◆ **Extract provided**:
My Poppi...my bestest buddy
by Beth McKinney
It started as a warm spring day in 1990. I was on my way to school when my neighbor who lived below me asked me if I wanted a kitten. I went inside and saw this tiny little orange newborn kitten that resembeled a hamster. He was meowing so softly....he grabbed my heart. Six weeks later, I took him to my hometown with me. He was adventurous, trying to climb curtains. However, he took to the litter box without really any trouble. He slept with me...generally on my chest or on my feet. I watched him grow into a beautiful, quiet and sensitive cat. Oh yeah, stubborn and independent too. He loved to go outside and chase squirrels and birds. He loved to go out at night and he even pulled an all nighter a couple of times. The vet was not his favorite place. He was never sick until he was diagnosed with cancer in 1996 and again in 1998. Both times, the tumors were removed from his left ear. It did not get him down though. He recovered and went on with his usual way of life. Eating, sleeping and playing. He stayed with me whenever I was sick.....never leaving me. I talked to him all the time and he just sat and listened. During the Easter weekend, he became lethargic so I took him to the vet. he had lost 4lbs and was anemic. He was getting well until May 4th when he slipped and damaged the nerve in his front left paw. He kept trying to walk and I kept giving him his meds. The day before he died, he hid for eight hours and my dad found him. The next morning, I found a note stating that he went to Heaven during the night. I tried everything but no matter what he would not stay still. He was found in the basement by my dad that morning of May 7th. I still cannot go to his grave in the backyard....way too painful. I don't know what to do without Poppi. I dream about him and I keep thinking he will come out of hiding. I miss Poppi and it will take time to heal from this. Please, keep me and my family in prayer. Also, I look for the day when I am with Poppi once more in Heaven. He will know my name and I will know his when I see him in Heaven.

◆ **Exercise requirements**:
In the tribute to Poppi, why did the writer take Poppi to the vet during the Easter weekend?

◆ **Raw data**:
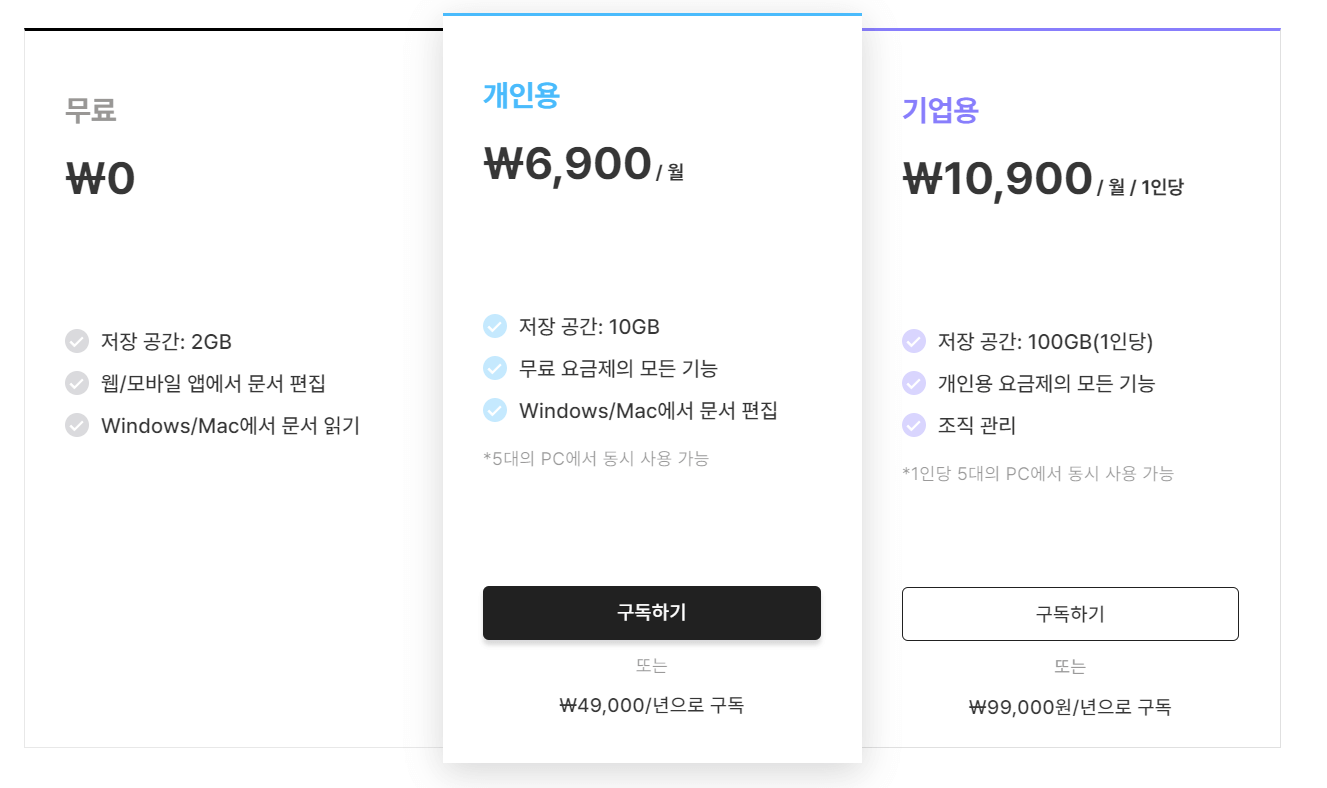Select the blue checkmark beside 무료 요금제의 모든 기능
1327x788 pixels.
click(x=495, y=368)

* * *

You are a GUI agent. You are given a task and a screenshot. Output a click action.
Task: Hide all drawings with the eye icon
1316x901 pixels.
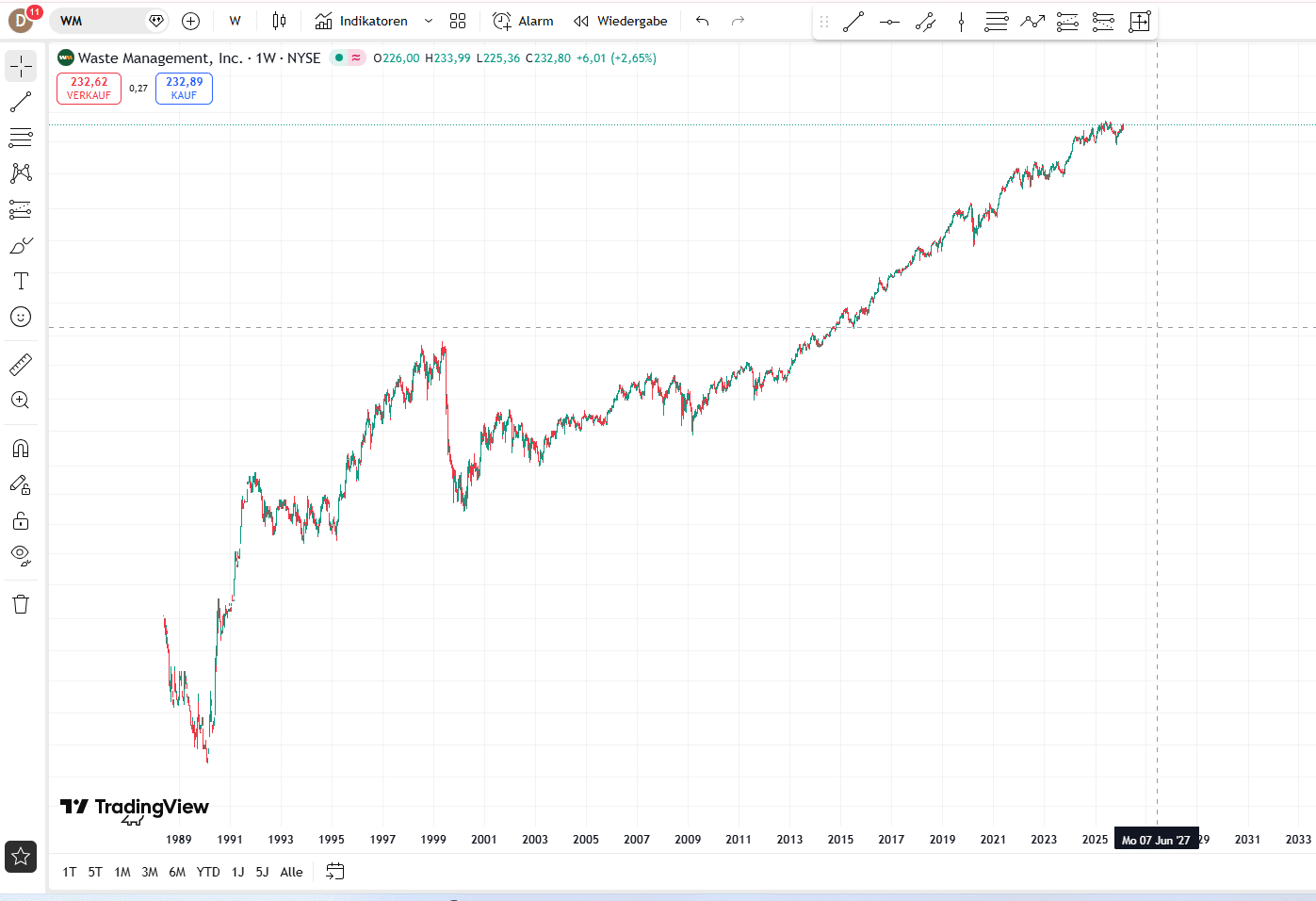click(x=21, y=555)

◆ **Answer section**:
Poppi had become lethargic. The vet found that he had lost 4 lbs and was anemic.